Perhaps it was natural, then to see Among Others as a book also engaged in a dialogue with other books even as it’s about books engaged in a dialogue with other books. I noticed similarities between this and Walton’s earlier short story, “Relentlessly Mundane.” I also couldn’t help but notice a relationship between it and Lev Grossman’s The Magicians. Both are books about what happens when magic trespasses on real life. In these novels, it seems that magic uses literature as a bridge into the real world–an access point for the main characters, so to speak. Both are about dealing with magic and the impending loss of magic as an adult.

I’m not sure–can’t say for certain–that Walton has read Grossman’s work. But her book still speaks to Grossman’s work, and a whole host of others. If you don’t read widely, it’s easy to see a book as a singular event–a monologue, maybe. But I don’t think a book is a monologue. It exists in a world of art and literature and it should be engaged with other art and literature just as surely as it’s engaged with other facets of real life.

This fear that other books will pollute our work, perverting the purity of our vision . . . I can’t help but find them baseless. For one thing, I don’t think that purity exists. Sean and I have long joked that, when asked where we got our ideas, we’d respond, “We stole them.” We don’t mean plagiarism (perish the thought!). But rather simple acknowledgement of the fact that ideas aren’t generated anew ever, really, but rather plucked out of the substance of life and literature and conversation and television and newspapers and long walks . . .

and books.

I saw John Carter recently (twice, actually! What can I say? There were good aliens in it), and what impressed me the most about it was the storytelling tropes that clearly originated with Burroughs but have become proliferate through books and movies since. The dark-haired space princess. The arena battles. The little zippy aircraft racer scene. The men in hawk-like armor. The men with burning swords. You see these things over and over again, in Flash Gordon and Star Wars and Avatar. And then I wrote a book and I put a rebellion in it, in part because I always liked the one that George Lucas created. But he didn’t create–it was there long before him. I hadn’t realized it then (wasn’t well read enough). But I do now, and the conversation created by my book will be better for acknowledgement of that–deeper, more interesting.

So I’ll keep reading, thanks–keep watching television and movies and reading papers and talking to people and immersing myself in the art of the world–because I don’t think any book was ever meant to exist in a vacuum. And even if it was, well, that’s not the kind of book I ever wanted to write. What good is talking to yourself? Not much, if you ask me.

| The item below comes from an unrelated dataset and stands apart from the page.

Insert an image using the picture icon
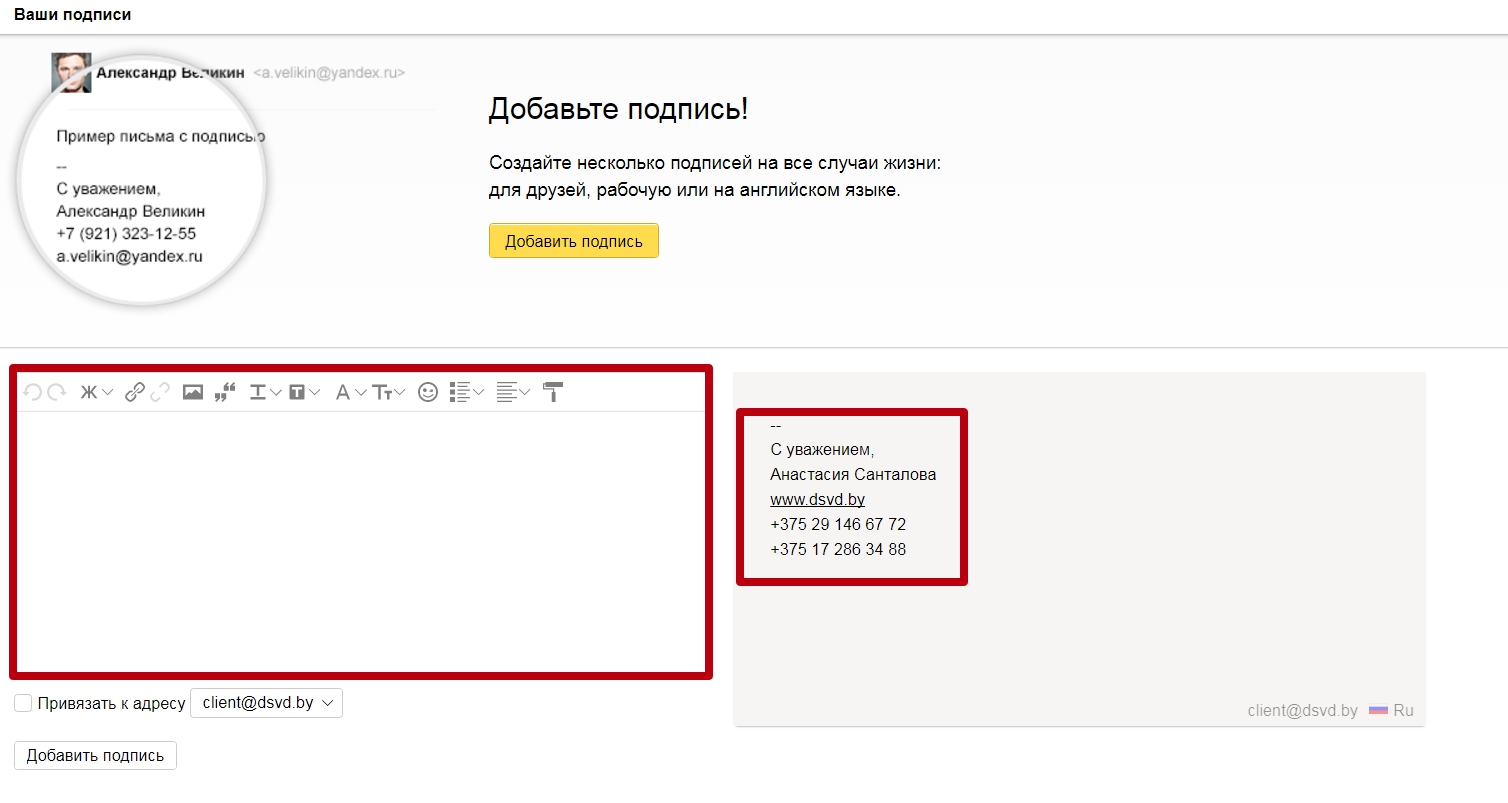The height and width of the screenshot is (803, 1508). point(193,393)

On another note, here are some recent pictures of my cat:

And a recent picture of breakfast:

And a recent picture of me:

Coming Up for Air

Posted on March 25, 2012 by Phoebe 5 Comments

Revisions have been sent to my lovely editor, and so I’ve spent the past few days reacquainting myself with books, with friends, with crafts (sewing! poorly . . . ). Yesterday, my high school bestie and her boyfriend came to visit and we hiked through Minnewaska State Park, over the Shawangunk Ridge. The ground below was made of grey stone. As we walked up and up, the air cooled. All we could see around us were conifers, the still-naked tops of trees below. As we stood on a cliff face scattered with pine needles, I kept saying, “Where are we?” and “I can’t believe I live here.”

And in truth, I still can’t. I’m only three hours away from the place where I grew up. But this feels like a place where one could embark on an epic fantasy journey. When Jordan and I drive past farmlands, apple orchards and sheep fields, we still turn to one another and remark, “I’m so happy we found this place.”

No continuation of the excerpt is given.